AWS CloudFormation create-stack vs deploy

create-stack can only be used when you know you want to create a new stack. If you want to update a stack, you have to use a different command, etc. If you're writing (ug) batch files to help run your cloudformation, this can be a real pain.

The deploy is functionality to better take advantage of change sets - rather than having to know if a stack exists, you can simply run deploy and the tool will figure out what it needs to do. With the --no-execute-changeset, it will actually provide you the command needed if you decide you want to review the changes before applying them.

It looks like this was introduced in Nov. 2016, probably around the time change sets were released.

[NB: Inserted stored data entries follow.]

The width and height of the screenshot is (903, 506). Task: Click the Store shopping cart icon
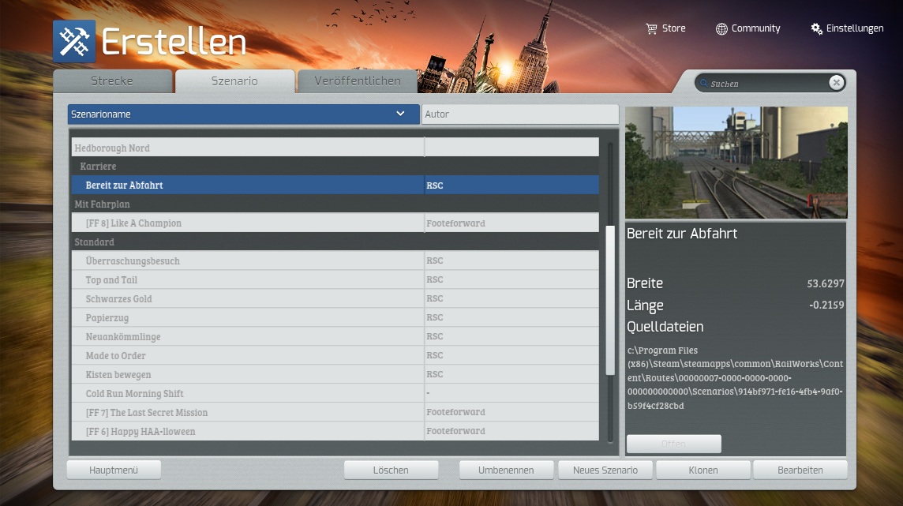click(x=651, y=28)
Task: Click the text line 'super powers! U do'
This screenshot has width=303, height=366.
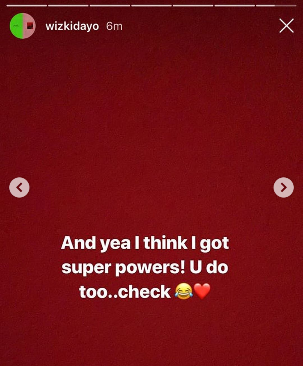Action: tap(145, 268)
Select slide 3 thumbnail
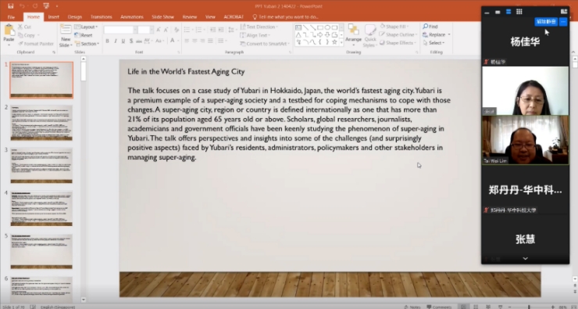Screen dimensions: 578x309 41,165
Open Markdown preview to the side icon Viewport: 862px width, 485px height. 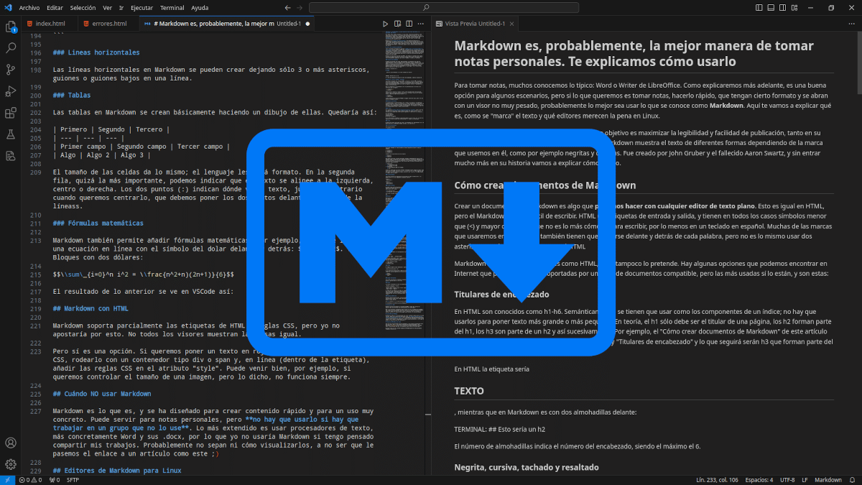click(397, 23)
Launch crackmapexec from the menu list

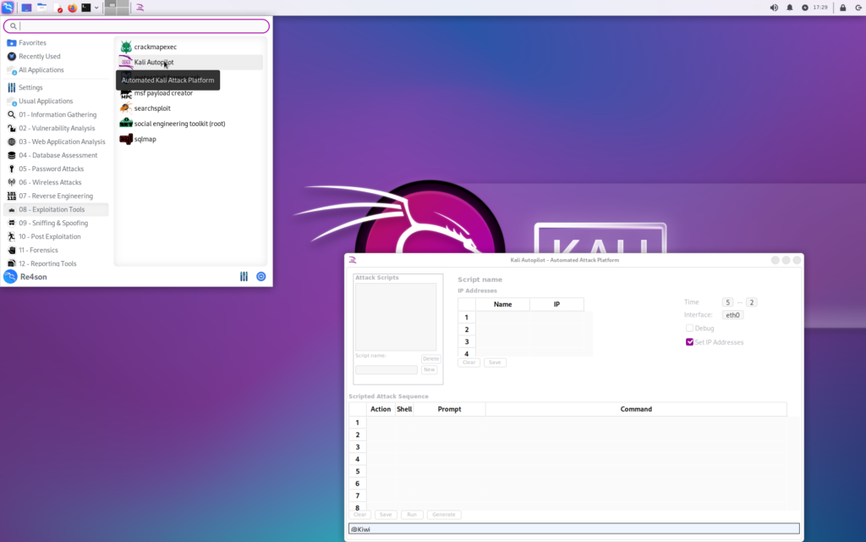click(155, 47)
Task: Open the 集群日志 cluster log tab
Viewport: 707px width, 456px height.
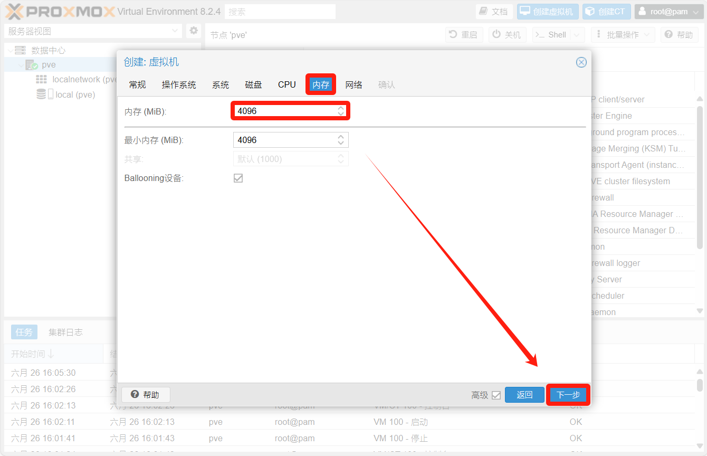Action: click(65, 332)
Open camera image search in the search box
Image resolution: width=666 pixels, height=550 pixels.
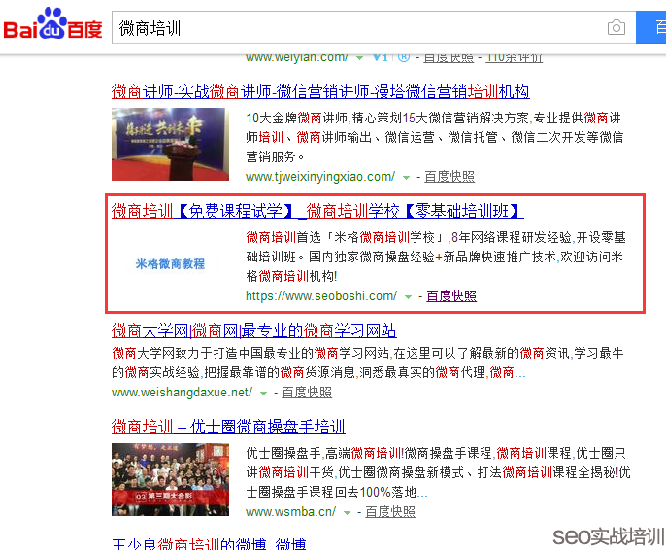tap(616, 28)
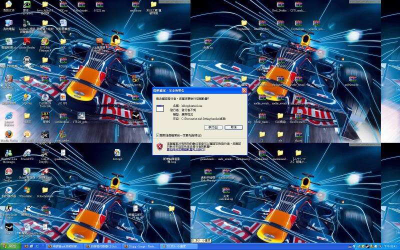Open Windows Live Messenger desktop icon
Screen dimensions: 400x250
pos(9,153)
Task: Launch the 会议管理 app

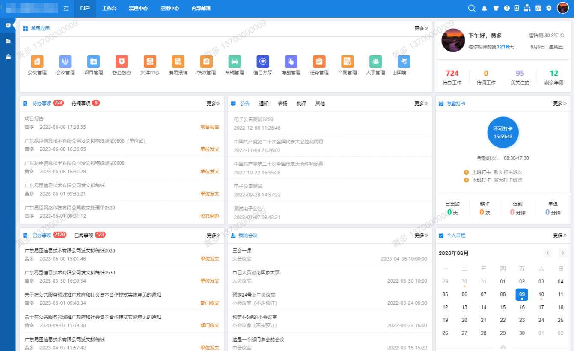Action: [x=65, y=62]
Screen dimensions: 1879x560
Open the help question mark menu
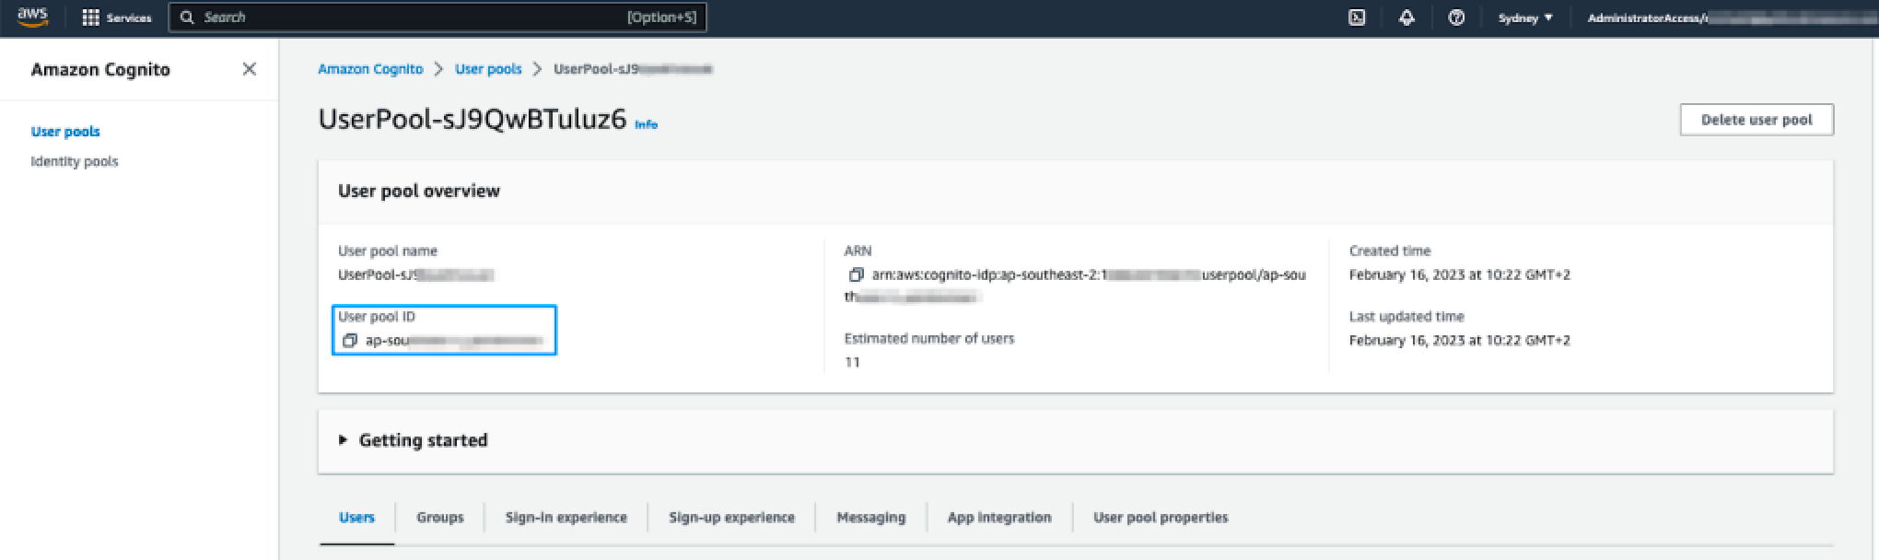coord(1456,18)
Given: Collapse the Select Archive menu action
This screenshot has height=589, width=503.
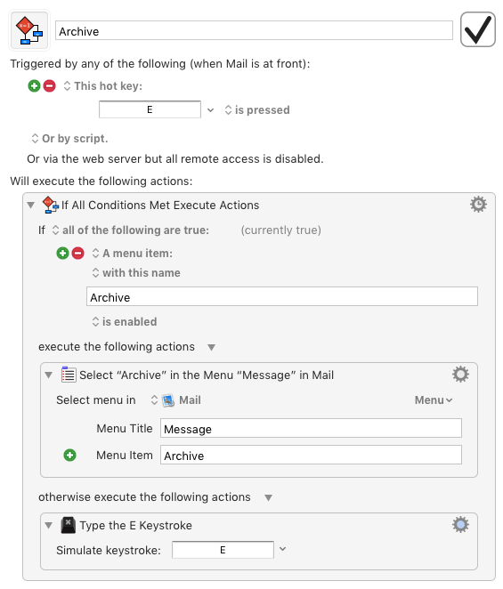Looking at the screenshot, I should (x=48, y=375).
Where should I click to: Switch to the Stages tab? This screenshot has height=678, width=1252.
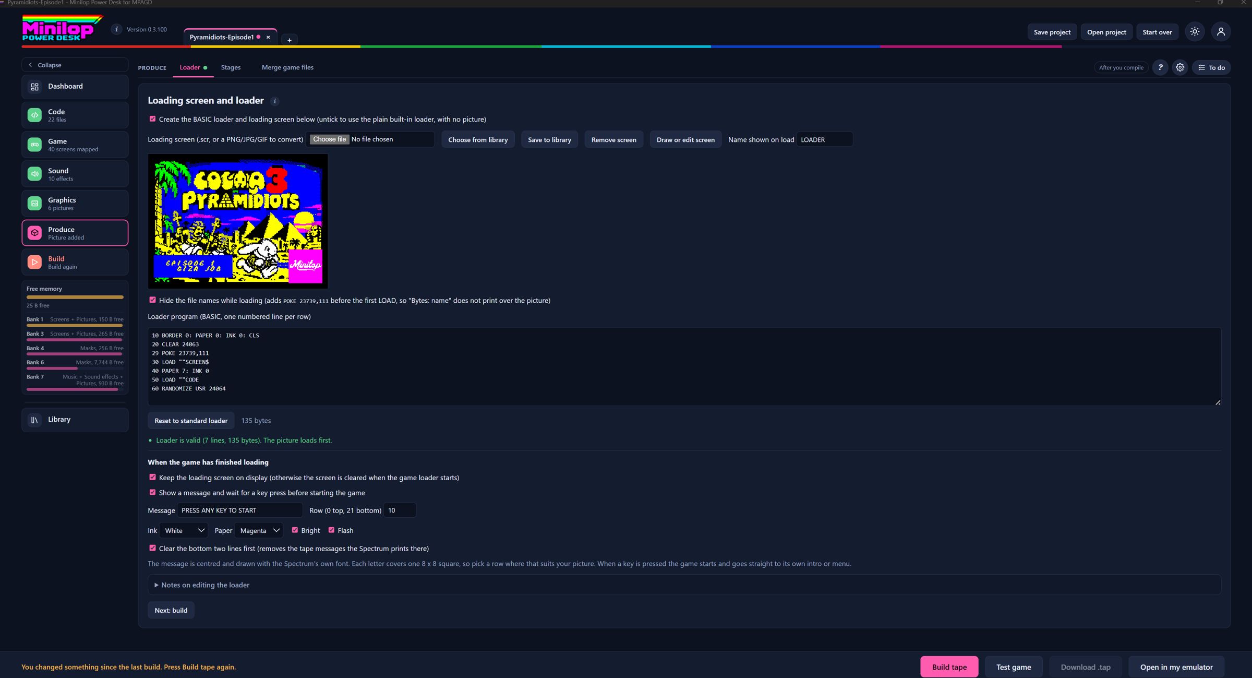click(x=231, y=67)
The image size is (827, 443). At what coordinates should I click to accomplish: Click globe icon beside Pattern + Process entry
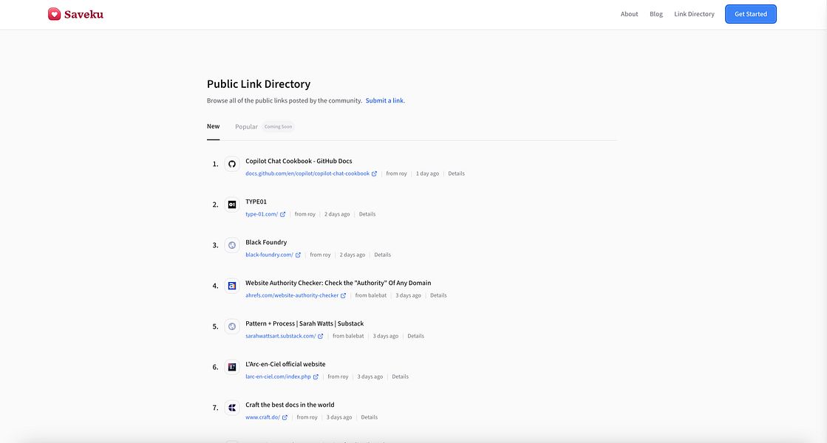click(x=232, y=326)
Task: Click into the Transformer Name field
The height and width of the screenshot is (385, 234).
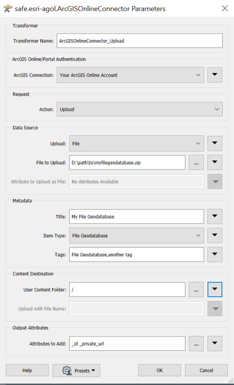Action: (139, 41)
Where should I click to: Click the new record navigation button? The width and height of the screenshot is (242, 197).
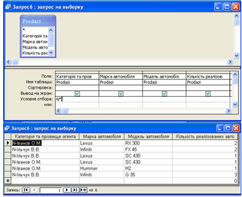click(x=83, y=190)
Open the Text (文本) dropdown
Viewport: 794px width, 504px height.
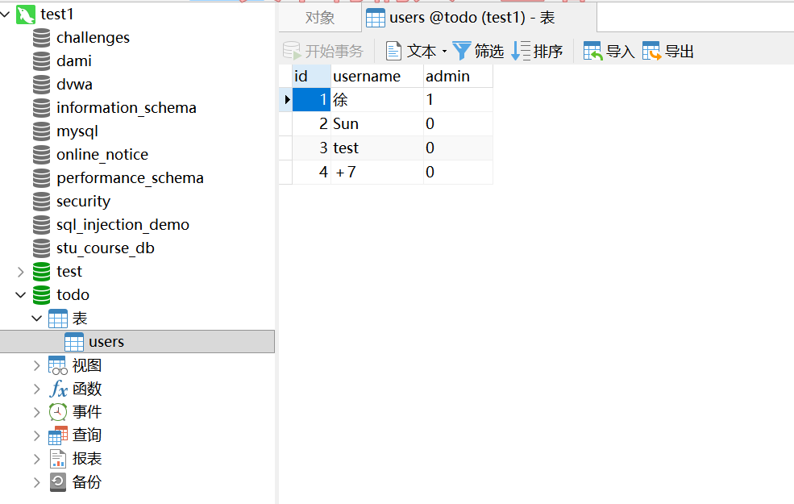point(443,52)
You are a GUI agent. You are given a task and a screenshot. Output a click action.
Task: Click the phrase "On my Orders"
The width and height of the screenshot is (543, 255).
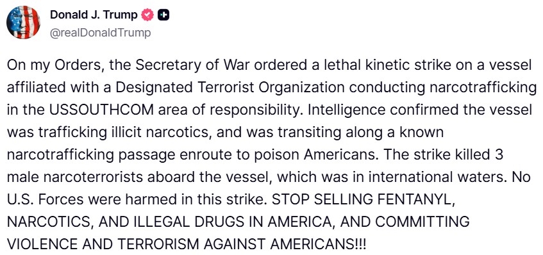(54, 66)
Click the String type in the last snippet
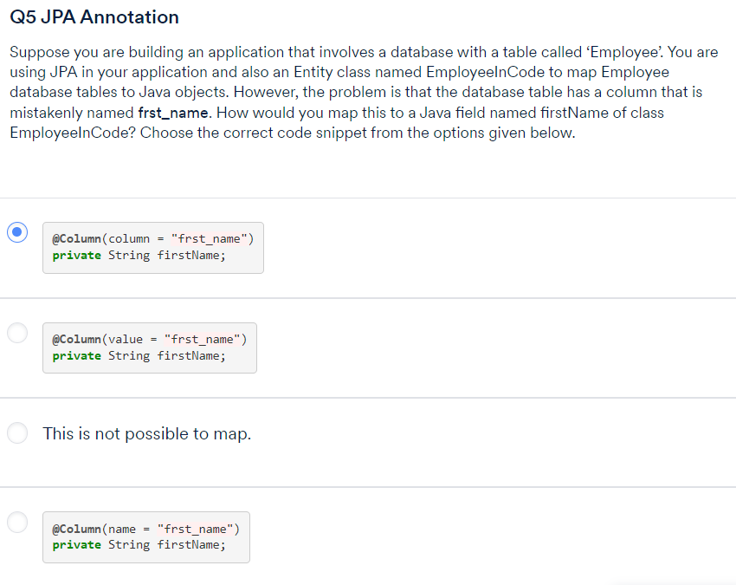 (x=128, y=544)
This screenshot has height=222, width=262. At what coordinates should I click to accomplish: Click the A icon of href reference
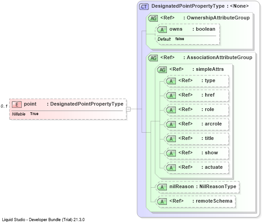(x=171, y=96)
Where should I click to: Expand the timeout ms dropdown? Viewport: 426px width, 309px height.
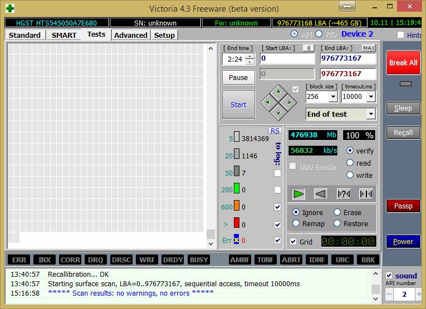pos(371,97)
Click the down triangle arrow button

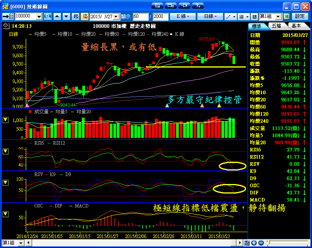66,16
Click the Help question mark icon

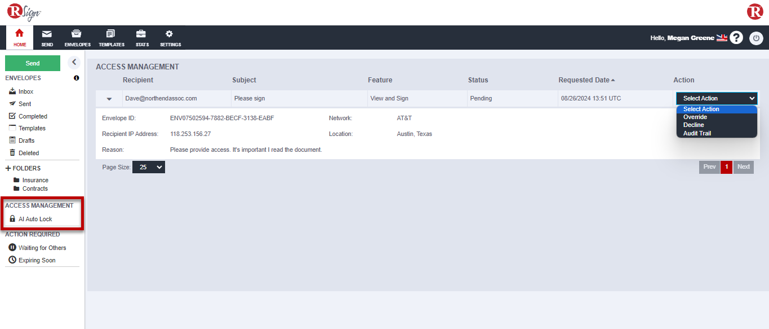coord(736,38)
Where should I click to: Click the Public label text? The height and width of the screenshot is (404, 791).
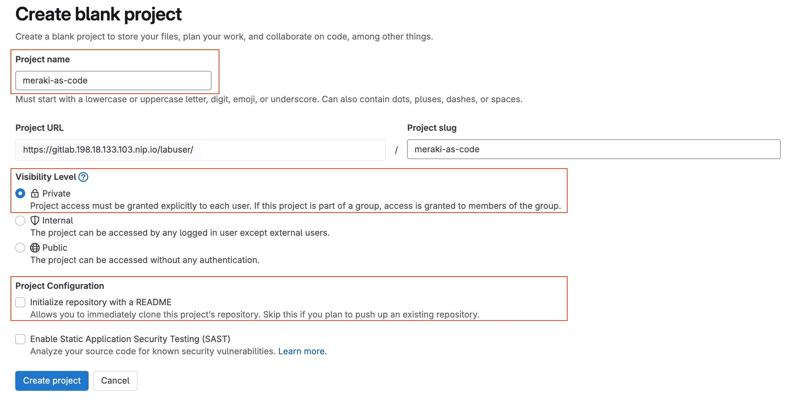[55, 248]
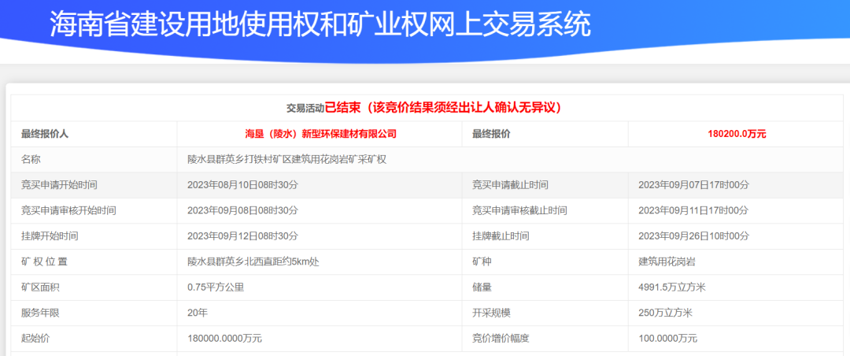Click the bid application start time 2023年08月10日08时30分
The height and width of the screenshot is (356, 850).
(242, 185)
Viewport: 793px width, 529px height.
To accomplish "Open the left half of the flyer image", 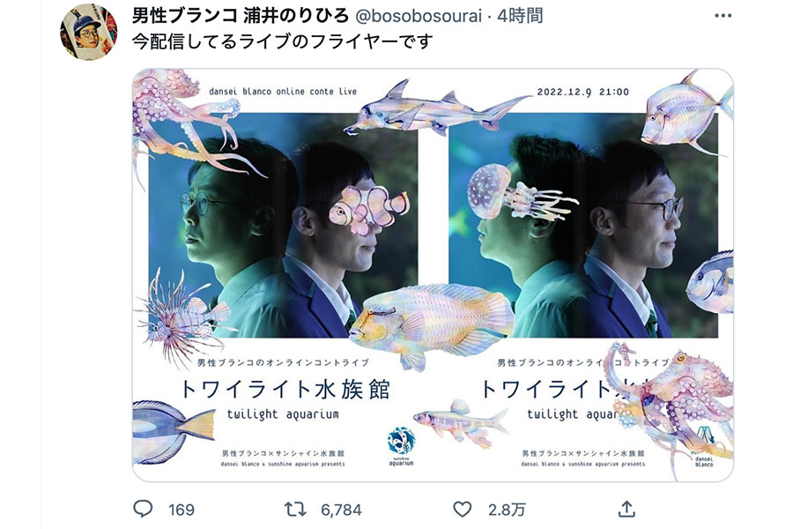I will coord(283,275).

Beware of a strange behavior of deploy command when you change parameter default value (LatestAmi in my case).

$ cat ec2.yaml 
AWSTemplateFormatVersion: "2010-09-09"

Parameters:
  LatestAmi: 
    Type: AWS::SSM::Parameter::Value<AWS::EC2::Image::Id>
    Default: /aws/service/canonical/ubuntu/server/20.04/stable/current/amd64/hvm/ebs-gp2/ami-id
    
Resources:
  MyInstance:
    Type: AWS::EC2::Instance
    Properties:
      ImageId: !Ref LatestAmi
      InstanceType: t2.micro
      Tags:
        - Key: Name
          Value: cfn-deploy
$ aws cloudformation deploy --template-file ec2.yaml --stack-name cfn-deploy

Waiting for changeset to be created..
Waiting for stack create/update to complete
Successfully created/updated stack - cfn-deploy
$ cat ec2.yaml 
AWSTemplateFormatVersion: "2010-09-09"

Parameters:
  LatestAmi: 
    Type: AWS::SSM::Parameter::Value<AWS::EC2::Image::Id>
    Default: /aws/service/ami-amazon-linux-latest/amzn2-ami-hvm-x86_64-gp2

Resources:
  MyInstance:
    Type: AWS::EC2::Instance
    Properties:
      ImageId: !Ref LatestAmi
      InstanceType: t2.micro
      Tags:
        - Key: Name
          Value: cfn-deploy
$ aws cloudformation deploy --template-file ec2.yaml --stack-name cfn-deploy

Waiting for changeset to be created..

No changes to deploy. Stack cfn-deploy is up to date
$ aws --version
aws-cli/2.5.2 Python/3.9.11 Linux/5.15.0-23-generic exe/x86_64.ubuntu.22 prompt/off

If you use update-stack command, the instance is replaced with requested AMI.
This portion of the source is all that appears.